Tシャツやジーンズなどの目付けを示す時は、アメリカの質量単位がつかわれています。なので、ジーンズのオンスは、1平方ヤード当たりの生地の重さ=オンスです。ちなみに1オンスは、約28.35gです。
重さでわかる布の品質や特徴
目付けは重さということもありますが、織目や編目の密度と受け取ることができます。これは単純に考えてみれば、細かく編めば重く、荒く編めば軽くなる、ということです。
目が粗いものは、通気性がある、という解釈もできます。目が細かいものは、密度が濃く厚手で丈夫、ともいえます。細い糸か太い糸かによってもその重さは変わってきます。
使う糸と織や編の密度で、その布の品質や機能性が判断できるわけです。
ジーンズとオンス
さてさて、ジーンズに使われるデニム生地の目付け=オンスをどう考えるか。一般的なジーンズは14オンス程度のデニム生地が主流です。このレギュラーオンスは、適度な柔らかさと、一年を通して穿ける、ほどよい厚みが特徴です。手に取りやすい厚みは、抵抗なく穿けるファーストジーンズ、といえるでしょう。
それに対して、10オンス未満のライトオンスといわれるデニムは、スキニージーンズなどからだにフィットし、ストレッチ性の高いジーンズに使われています。耐久性には若干欠けるものの、夏場など涼しく穿けるのは、ライトオンスのジーンズです。
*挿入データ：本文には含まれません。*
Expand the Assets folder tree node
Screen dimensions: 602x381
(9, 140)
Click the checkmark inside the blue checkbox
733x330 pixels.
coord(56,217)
15オンス以上になると、ヘビーオンスといわれます。ごわごわとした質感、触ってみてわかる厚さは、まさに、本来のジーンズらしいジーンズです。丈夫で耐久性に優れ、滅多なことでは擦り切れない強さをもっています。ただし、生地が重く、夏は暑苦しい、というのが欠点です。
オンスの違いと経年変化
オンスの違いは、肌との接触やシワの出来具合の違いでもありジーンズの醍醐味である、経年変化にも影響します。同じ型のジーンズでも、オンスが違えば、穿く程に違う雰囲気になるということです。
レギュラーオンスのジーンズは、全体的にシワの色落ちがでやすい、といわれています。細かく鋭い線が多くはいるのも特徴です。からだに密着しやすい分、膝や太もものアタリといわれる色落ちが弱いのもレギュラーオンスのジーンズです。ぼんやりとした、自然な色落ちを楽しみたいなら、レギュラーオンス、と覚えておくと良いかもしれません。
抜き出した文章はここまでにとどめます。